STANDARD DEVIATIONS
Flawed Assumptions, Tortured Data, and Other Ways to Lie with Statistics
Gary Smith
Bloomsbury; 326 pages (paperback), including index; Rs 399
Chinese numerology claims "4" is unlucky. Is belief in this superstition self-fulfilling? An American study says so. Apparently, people of Chinese origin are more likely to suffer heart attacks on the fourth day of every month. Another study asserts that people with initials that make up nice acronyms (such as "ACE") do better than people with "nasty" initials (such as "GAS").
Academic research can be directed in many unusual directions. But every branch of science, and most of the social sciences, relies on the correct handling of data. The cross-disciplinary reliance on crunching of data in multiple ways has led to many insights. But it can also lead to absurd conclusions such as in the studies described above, which all involved convoluted methodology and cherry-picking.
Poor statistical logic or flawed methodology can cause more subtle errors. This book describes many cases where data were badly handled, or deliberately falsified, and some cases where those data were brilliantly analysed. As such, it can be read as a collection of interesting cautionary tales seasoned with a little moralising.
Gary Smith is the Fletcher Jones Professor of economics at Pomona College, California, and an expert on statistical methods. He has published papers, textbooks and software on capital markets, financial asset management, poker, American football, bowling and sports injuries. In his first book for general readers, Professor Smith uses charts and tables extensively in setting up case studies. But he has avoided arcane statistical methodology and focused on descriptive textual analysis.

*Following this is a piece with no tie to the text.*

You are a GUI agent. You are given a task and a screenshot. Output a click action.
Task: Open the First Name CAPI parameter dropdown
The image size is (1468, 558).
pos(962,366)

The weakest part of the book is that each chapter ends with a homily entitled "Don't be fooled" summarising the material. Scepticism - a reluctance to be fooled - must be part and parcel of a correct statistical approach. But the lesson need not be driven home with sledgehammers.
That said, this is a fascinating set of cross-disciplinary case studies across centuries. For instance, the University of California, Berkeley, was accused of gender bias because in percentage terms, it rejected more applications from female students, than from males. Yet most departments in Berkeley accepted more women than men. The paradox was resolved when it was figured out that rates of acceptance varied between departments and men applied in larger numbers to departments with highest rates of acceptance, while more women applied to departments with high rejection rates.
An even more stunning tour de force was Abraham Wald's recommendations that led to lower aircraft losses in World War II. The Royal Air Force wished to selectively armour-plate bombers. Wald analysed damage patterns on aircraft, which had survived enemy fire. He noted there was never damage to engines or cockpit areas and realised that aircraft hit in those spots did not survive.
Professor Smith also looks at John Snow's splendid epidemiological study, which pinpointed the cause of cholera by analysing water supply in 19th century London. There were two companies supplying water to the same parts of London. One piped water in from an uncontaminated source upriver in the Thames, while the other supplied from highly contaminated local sources. Households using the latter supplier suffered 10 times as many cholera cases. Ergo, it had to be the water.
However, most of the case studies are about analysing flaws, errors and absurdities, as the title suggests. The author points out multiple cases where methodology was flawed, or the data cherry-picked to fit conclusions that can be published. Sometime this may be deliberate, and sometimes it may be honest error. Either way, the damage can be huge.
A 1998 paper in The Lancet (Britain's foremost medical journal) claimed normal children developed autism after being administered the Measles-Mumps-Rubella (MMR) vaccine. It was based on poor data and outright falsification. The lead author was hoping to market an alternative vaccine. The Lancet withdrew that study in 2010 claiming "it was utterly false". But by then, millions of parents had refused to let their children take ANY vaccinations, citing garbled versions of the paper. The "vaccines cause autism" claims continue to proliferate.
Then, there was the Carmen Reinhardt-Kenneth Rogoff paper that concluded gross domestic product (GDP) growth dipped when government debt crossed 90 per cent of GDP. That was cited as the equivalent of gospel since it was coming from two highly respected economists. Spreadsheet errors in calculation render it moot.
In many cases, an academic may simply be too eager to find an unusual result and publish. Statistics can be deliberately, or unknowingly, misused and misinterpreted. Governments and politicians misuse stats to buttress campaigns. Financial advisors cherry-pick statistics to push products. Doctors cannot make sense of false positive and false negative results in tests.
Professor Smith suggests our evolutionary hard-wiring is designed to detect patterns - dark clouds are associated with rains, loud roar equals predator. But patterns may be created by pure chance. Toss a coin 10 times and there's a 47 per cent chance it will come up with a sequence of four successive heads (or tails). This book could help readers develop a radar to detect when a pattern may be spurious and when it may be significant.